# Recommend me an aftershave please.



## Soul boy 68

As part of my Christmas wish list the wife has promised me an aftershave and her budget is around £70 ish, I am thinking of these ones

Dior Sauvage
Paco Rabanne
Hugo Boss bottled
Armani Code and Calvin Klein and there are lots more, have any of you guys tried any of these? Or can you recommend one that's not listed here that I should look at, maybe you have a favorite one that you can also recommend to me. So lets read it on here folks, what aftershave do you like?


----------



## macca666

I find aftershave a bit like perfume and that it can smell different on each person. I've smelt nice aftershaves on others but when I try it I don't like it. Similarly it smells nice on the taster stick (whatever they're called :lol) but when I spray it in me I don't like!

From your list I like Dior Savage however a close mate wears it which I thought would've been weird when we were out as couples so didn't buy it :lol:

At the moment from what I own my favourites are

Jean Paul Gaultier the original (which I think is le male)
Montblanc Legend intense
Abercrombie & Fitch Fierce


----------



## Cookies

Hi chum. 

I have a few nice ones (in Mrs Cooks' opinion anyway lol):-

Versace The Dreamer
Azzarro Wanted
Paco Rabane 

Three nice ones chum. 

Cooks 


Sent from my D6603


----------



## Shiny

Soul boy 68 said:


> Dior Sauvage


My favourite at the moment. Get nice comments every time I wear it.

Got a really fine spray on it too, so the bottle tends to last longer.


----------



## Kerr

Brut or Old Spice. :lol:



I prefer Issey Miyake.


----------



## Alfieharley1

Got a few -
In the order I like to wear them.

Viktor & Rolf Spicebomb
Paco Rabanne one million intense
Tom Ford Noir
Calvin Klein in 2 u
Diesel only the brave
Paul smith extreme (cheap and cheerful one)


----------



## Brian1612

I was always a one million man.
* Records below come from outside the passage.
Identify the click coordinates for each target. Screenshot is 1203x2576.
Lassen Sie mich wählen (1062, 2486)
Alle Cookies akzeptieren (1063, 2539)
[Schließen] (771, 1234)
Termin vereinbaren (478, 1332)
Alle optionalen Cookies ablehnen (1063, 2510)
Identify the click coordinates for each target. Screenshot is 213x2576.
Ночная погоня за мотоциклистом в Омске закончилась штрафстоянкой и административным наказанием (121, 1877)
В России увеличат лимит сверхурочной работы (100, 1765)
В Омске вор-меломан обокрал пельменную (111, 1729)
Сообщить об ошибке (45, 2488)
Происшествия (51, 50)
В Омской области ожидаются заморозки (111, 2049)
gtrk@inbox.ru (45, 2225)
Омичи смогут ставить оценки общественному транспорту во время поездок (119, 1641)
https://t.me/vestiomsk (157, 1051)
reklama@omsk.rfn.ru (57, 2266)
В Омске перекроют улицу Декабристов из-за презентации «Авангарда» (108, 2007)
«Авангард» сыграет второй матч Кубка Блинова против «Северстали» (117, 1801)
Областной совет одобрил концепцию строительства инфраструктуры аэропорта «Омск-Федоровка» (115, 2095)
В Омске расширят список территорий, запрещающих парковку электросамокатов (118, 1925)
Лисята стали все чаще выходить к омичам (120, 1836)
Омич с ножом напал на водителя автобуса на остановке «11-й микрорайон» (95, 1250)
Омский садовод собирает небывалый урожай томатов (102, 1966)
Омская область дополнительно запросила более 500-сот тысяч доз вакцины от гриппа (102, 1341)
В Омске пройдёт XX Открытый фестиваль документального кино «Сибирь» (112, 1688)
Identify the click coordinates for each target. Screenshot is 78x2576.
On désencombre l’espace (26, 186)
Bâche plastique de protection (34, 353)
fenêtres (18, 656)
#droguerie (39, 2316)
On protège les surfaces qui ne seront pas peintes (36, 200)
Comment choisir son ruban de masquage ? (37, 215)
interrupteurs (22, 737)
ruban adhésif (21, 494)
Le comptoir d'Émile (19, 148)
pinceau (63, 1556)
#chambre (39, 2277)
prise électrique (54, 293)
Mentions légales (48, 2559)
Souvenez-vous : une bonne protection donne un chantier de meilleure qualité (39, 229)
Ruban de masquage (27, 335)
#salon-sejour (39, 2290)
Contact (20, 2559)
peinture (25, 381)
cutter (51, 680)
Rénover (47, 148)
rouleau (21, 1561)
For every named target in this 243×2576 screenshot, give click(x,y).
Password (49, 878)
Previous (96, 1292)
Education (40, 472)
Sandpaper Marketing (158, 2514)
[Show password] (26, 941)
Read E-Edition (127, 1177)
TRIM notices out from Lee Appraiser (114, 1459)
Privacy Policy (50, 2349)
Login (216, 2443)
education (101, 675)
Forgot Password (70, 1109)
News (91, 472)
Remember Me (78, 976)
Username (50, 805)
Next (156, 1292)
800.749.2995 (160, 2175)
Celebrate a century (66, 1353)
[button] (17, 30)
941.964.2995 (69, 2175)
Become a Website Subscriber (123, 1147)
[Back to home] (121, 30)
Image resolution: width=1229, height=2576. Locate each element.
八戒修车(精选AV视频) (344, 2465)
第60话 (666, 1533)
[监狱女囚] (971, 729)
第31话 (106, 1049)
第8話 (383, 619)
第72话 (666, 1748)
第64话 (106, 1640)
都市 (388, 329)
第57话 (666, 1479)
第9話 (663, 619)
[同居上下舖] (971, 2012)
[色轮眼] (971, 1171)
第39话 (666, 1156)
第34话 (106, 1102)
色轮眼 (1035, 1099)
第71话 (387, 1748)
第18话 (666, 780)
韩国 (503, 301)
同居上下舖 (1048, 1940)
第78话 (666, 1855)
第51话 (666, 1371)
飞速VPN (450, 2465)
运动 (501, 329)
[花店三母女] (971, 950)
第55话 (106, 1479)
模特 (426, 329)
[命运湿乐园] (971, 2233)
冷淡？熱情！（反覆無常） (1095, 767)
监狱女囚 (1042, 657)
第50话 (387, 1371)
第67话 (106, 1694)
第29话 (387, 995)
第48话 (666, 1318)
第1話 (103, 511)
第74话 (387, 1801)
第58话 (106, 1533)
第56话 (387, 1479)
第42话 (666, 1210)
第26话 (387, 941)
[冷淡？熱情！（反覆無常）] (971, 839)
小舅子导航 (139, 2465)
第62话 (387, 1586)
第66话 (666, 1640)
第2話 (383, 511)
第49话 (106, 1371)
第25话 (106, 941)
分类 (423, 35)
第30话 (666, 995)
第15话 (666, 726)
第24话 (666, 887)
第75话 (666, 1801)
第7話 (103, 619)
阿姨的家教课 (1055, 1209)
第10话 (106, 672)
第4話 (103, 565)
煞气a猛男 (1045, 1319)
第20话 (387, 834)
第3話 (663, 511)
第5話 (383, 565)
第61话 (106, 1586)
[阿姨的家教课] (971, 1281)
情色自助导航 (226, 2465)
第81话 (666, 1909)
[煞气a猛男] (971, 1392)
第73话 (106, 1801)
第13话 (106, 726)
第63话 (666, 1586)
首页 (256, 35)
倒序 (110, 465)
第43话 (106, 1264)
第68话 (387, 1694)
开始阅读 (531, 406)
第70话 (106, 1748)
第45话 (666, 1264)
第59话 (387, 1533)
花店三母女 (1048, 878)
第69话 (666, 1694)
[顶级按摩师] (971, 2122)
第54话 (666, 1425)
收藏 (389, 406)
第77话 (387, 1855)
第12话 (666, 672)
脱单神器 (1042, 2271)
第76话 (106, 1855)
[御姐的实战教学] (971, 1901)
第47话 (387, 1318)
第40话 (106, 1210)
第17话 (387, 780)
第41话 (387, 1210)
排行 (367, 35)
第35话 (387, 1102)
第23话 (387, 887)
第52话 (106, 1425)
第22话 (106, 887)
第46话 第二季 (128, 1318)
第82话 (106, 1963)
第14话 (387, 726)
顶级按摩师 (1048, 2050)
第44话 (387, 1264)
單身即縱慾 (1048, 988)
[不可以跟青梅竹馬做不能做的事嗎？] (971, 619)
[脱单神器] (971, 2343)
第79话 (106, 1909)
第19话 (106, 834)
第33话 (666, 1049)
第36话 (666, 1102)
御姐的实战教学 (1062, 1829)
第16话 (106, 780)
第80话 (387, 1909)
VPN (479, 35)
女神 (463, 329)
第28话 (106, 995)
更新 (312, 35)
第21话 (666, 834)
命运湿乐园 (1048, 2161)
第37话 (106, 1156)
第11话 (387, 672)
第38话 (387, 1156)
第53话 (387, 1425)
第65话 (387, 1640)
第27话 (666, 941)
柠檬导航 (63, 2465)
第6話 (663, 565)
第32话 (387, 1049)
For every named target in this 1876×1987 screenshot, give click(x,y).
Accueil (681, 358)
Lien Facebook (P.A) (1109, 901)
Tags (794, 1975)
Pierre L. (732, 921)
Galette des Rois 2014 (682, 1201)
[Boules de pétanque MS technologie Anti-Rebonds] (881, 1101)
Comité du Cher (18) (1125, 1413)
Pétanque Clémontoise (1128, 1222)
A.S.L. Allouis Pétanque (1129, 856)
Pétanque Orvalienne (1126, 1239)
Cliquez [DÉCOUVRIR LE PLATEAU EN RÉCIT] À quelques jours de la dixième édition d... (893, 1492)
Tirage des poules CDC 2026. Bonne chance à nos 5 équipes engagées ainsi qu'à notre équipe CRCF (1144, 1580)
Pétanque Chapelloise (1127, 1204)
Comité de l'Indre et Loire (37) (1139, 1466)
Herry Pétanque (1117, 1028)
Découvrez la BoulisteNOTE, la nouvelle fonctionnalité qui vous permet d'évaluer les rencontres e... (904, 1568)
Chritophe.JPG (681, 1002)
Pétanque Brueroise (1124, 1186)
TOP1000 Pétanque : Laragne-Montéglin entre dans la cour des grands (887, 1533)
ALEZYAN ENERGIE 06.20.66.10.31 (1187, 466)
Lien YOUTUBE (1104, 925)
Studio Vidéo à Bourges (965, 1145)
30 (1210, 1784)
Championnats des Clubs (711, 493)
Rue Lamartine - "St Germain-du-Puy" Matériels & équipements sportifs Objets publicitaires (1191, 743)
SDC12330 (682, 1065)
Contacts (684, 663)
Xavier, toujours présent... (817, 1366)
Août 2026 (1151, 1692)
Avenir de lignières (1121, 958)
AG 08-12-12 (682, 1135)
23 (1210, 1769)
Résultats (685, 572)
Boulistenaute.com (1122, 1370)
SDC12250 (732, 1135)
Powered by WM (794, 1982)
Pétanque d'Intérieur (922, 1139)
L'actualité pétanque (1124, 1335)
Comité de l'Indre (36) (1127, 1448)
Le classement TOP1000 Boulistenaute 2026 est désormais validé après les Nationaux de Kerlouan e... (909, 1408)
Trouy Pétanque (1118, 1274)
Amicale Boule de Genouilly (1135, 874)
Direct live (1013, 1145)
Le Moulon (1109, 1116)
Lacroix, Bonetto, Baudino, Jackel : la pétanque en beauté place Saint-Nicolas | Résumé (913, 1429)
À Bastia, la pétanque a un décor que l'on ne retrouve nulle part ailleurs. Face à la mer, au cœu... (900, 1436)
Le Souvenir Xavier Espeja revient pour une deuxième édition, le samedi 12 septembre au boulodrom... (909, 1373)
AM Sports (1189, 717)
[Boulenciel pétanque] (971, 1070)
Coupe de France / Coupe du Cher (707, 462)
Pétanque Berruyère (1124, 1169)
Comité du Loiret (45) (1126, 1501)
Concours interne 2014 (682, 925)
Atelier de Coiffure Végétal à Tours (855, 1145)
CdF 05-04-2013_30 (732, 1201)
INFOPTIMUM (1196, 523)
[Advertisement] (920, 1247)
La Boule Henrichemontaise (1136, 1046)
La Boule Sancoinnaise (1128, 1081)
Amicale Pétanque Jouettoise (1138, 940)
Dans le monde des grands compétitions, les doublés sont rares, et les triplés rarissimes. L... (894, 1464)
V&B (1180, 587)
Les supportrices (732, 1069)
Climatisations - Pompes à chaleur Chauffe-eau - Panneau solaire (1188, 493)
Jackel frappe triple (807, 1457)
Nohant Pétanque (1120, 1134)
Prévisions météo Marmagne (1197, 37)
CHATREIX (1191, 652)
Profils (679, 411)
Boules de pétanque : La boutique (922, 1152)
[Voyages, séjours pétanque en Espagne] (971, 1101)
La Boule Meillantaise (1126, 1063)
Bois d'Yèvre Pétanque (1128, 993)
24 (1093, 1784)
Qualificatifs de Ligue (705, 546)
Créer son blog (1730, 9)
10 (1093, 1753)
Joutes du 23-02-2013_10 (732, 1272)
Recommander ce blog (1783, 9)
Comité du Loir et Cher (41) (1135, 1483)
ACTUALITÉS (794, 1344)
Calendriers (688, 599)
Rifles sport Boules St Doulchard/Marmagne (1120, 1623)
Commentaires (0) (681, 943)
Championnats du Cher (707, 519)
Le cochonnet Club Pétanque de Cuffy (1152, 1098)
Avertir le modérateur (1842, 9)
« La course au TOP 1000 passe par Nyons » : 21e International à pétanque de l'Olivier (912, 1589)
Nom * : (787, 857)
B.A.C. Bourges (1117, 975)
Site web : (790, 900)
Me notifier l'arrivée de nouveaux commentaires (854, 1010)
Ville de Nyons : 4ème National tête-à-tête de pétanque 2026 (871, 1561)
Always got asked what it was when out but recently got invictus and it is even nicer.


----------



## Simz

1881 Black for me, lots of nice comments and some were even from the opposite sex X x X 


Sent from my iPhone using Tapatalk


----------



## Cookies

Brian1612 said:


> I was always a one million man. Always got asked what it was when out but recently got invistus and it is even nicer.


1 in a million? Was that your aftershave or your chances lol.

Love it too btw

Cooks

Sent from my D6603


----------



## Smithy225

For my daily I like to use chanel bleu, armani aqua di go or armani Le male which gets loads of comments!

My weekenders are creeds: aventus, himalaya, and silver mountain water. I do love Tom Ford neroli Porto fino but it just does not last. 

The aqua Di parma ranges are also really nice. 

Sent from my Redmi Note 3 using Tapatalk


----------



## Ross

Spicebomb always gets good comments,last ages too.


----------



## bigmac3161

Chanel bleu my fav. But can't go wrong with joop go or Lacoste challenge.


----------



## MDC250

Totally agree with macca666 you will need to see what it's like on you as skin type seems to make a fairly big difference.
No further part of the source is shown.